*** Task inputs Section Begins ***

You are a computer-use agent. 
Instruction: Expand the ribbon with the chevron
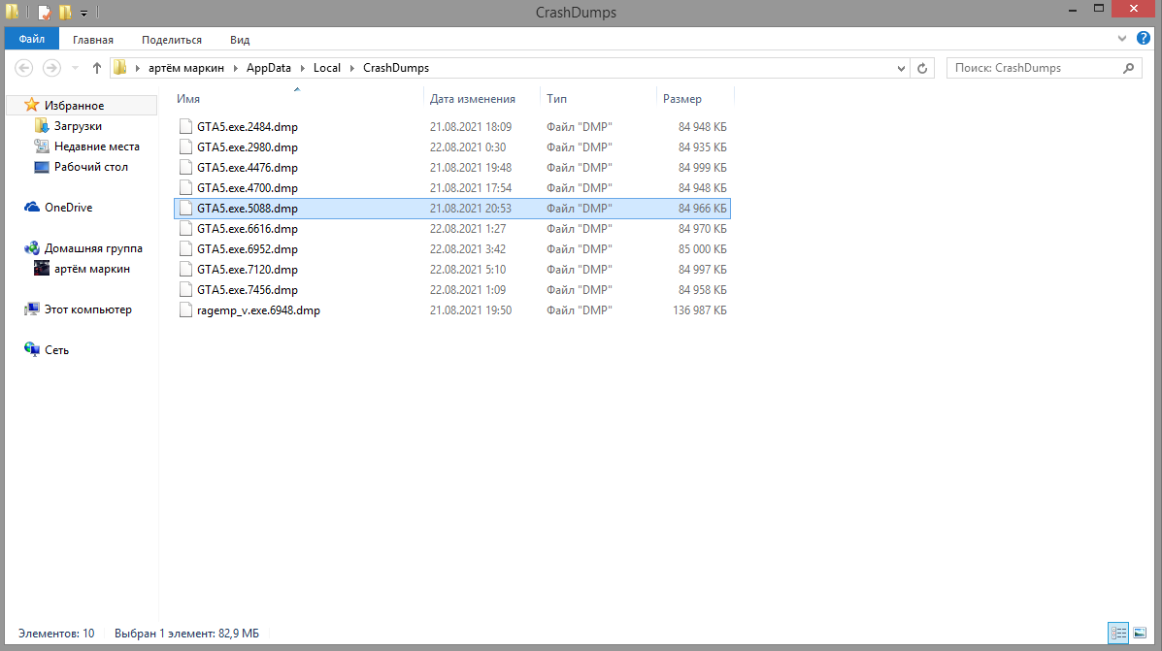tap(1122, 39)
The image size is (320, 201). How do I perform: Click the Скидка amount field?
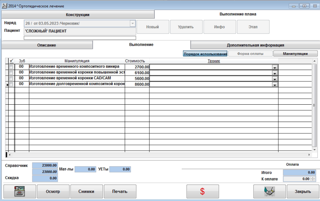[x=45, y=178]
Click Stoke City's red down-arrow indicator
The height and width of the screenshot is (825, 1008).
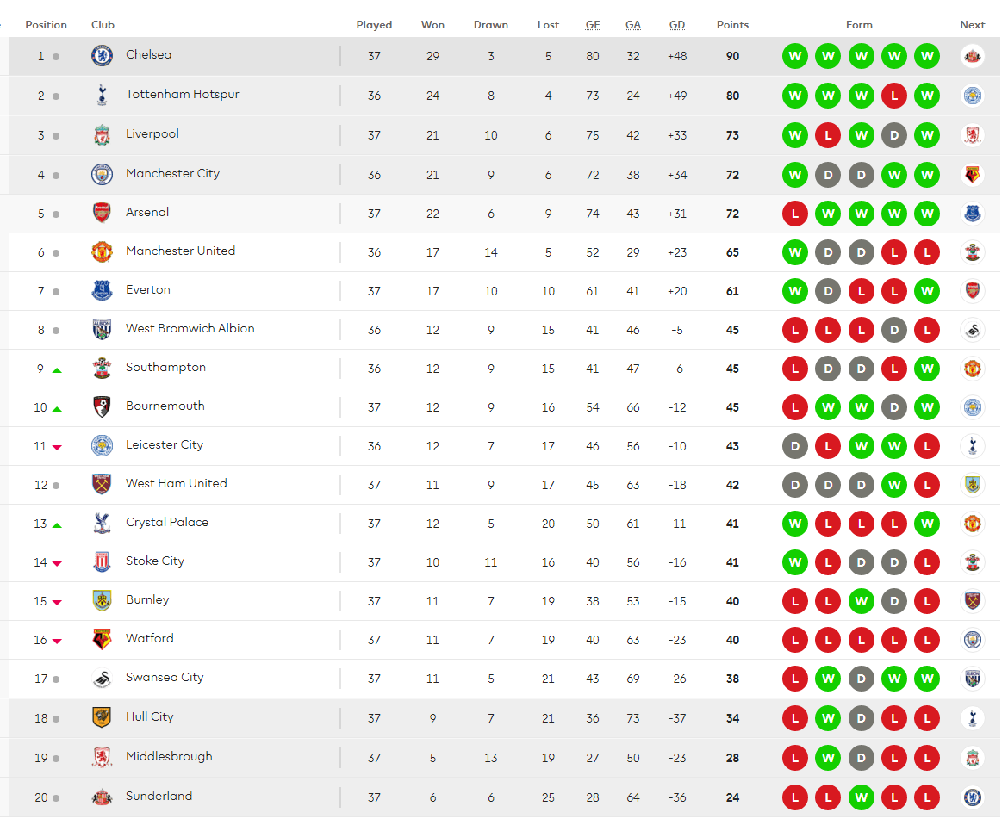(57, 564)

*** Task inputs Section Ends ***

■ **Exercise instructions**:
Word for word, restate the lines above from the one with "Instruction: Expand the" through the one with "Click Stoke City's red down-arrow indicator", keeping both ends and dropping the pictures.

■ **Result for this task**:
Instruction: Expand the ribbon with the chevron
tap(1122, 39)
The image size is (320, 201). How do I perform: Click the Скидка amount field?
[x=45, y=178]
Click Stoke City's red down-arrow indicator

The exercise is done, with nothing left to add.